A cram-down is a financing where a distressed company accepts capital on terms that heavily favor new investors, severely diluting existing shareholders — particularly common holders. The new round may include full-ratchet anti-dilution, high liquidation preferences, or pay-to-play provisions that convert non-participants' preferred shares to common, compressing their economic value to near zero.
Cram-downs happen when a company is out of options: it needs capital to survive, existing investors have exhausted their support, and new investors can name their price. The alternative — no financing — is bankruptcy, so existing shareholders accept the cram to preserve some option value.
Illustrative example: a company burning $3M/month has 90 days of runway. No existing investors will bridge further. A new investor offers $15M at a $50M post-money valuation, but with 3× non-participating liquidation preference and a full ratchet. The prior round was at $200M — a 75% step-down. Founders and employees who don't exercise options are effectively wiped out economically unless the company ultimately exits at a multiple of the new preference stack.

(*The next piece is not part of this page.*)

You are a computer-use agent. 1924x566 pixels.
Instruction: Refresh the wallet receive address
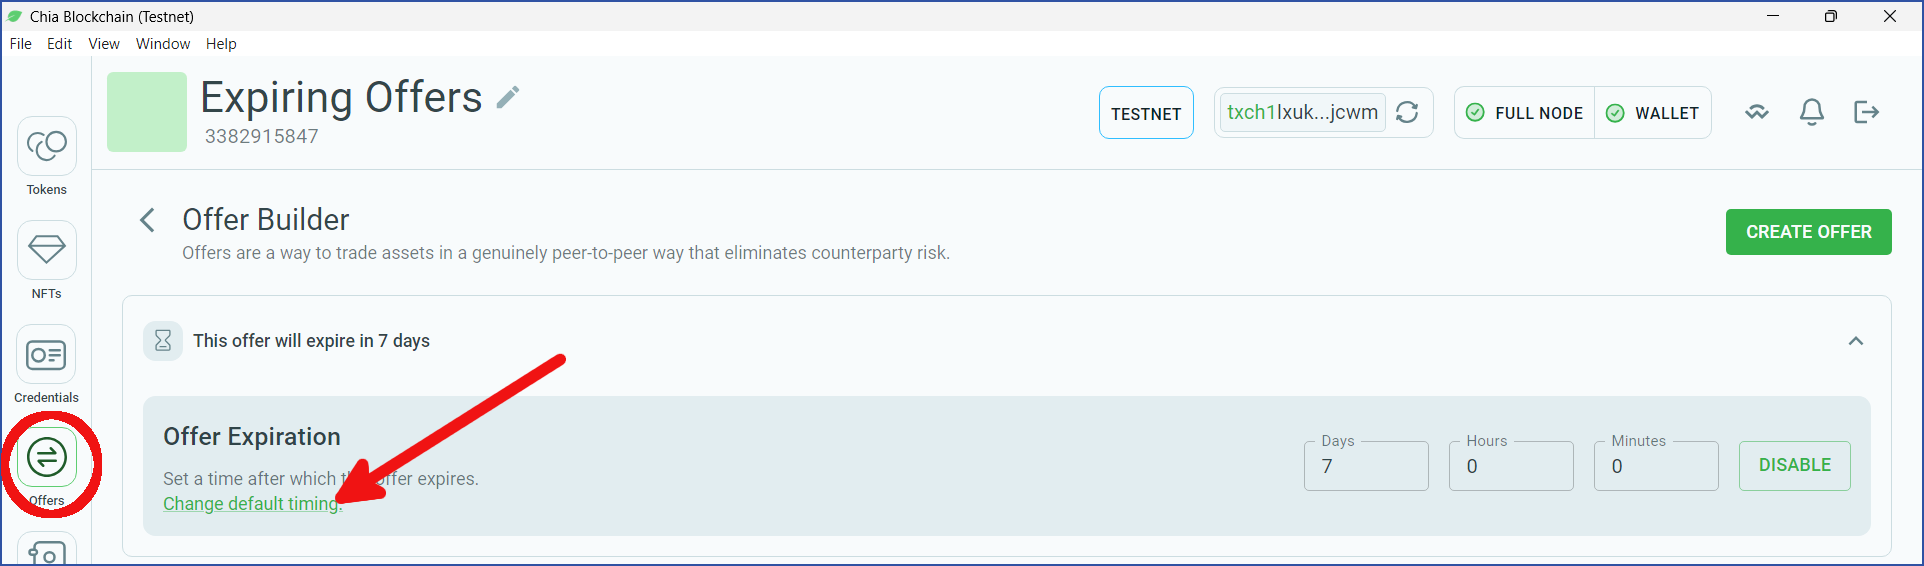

The edge the pros know: in a cram-down, the "headline valuation" of $50M is near-meaningless for common holders. What matters is the economics of the cram-down structure. Secondary buyers who see a cram-down in a company's cap table history should model how much each share class receives in various exit scenarios — they may find that common shares have very little economic value until exit exceeds the cumulative preference stack by a significant margin.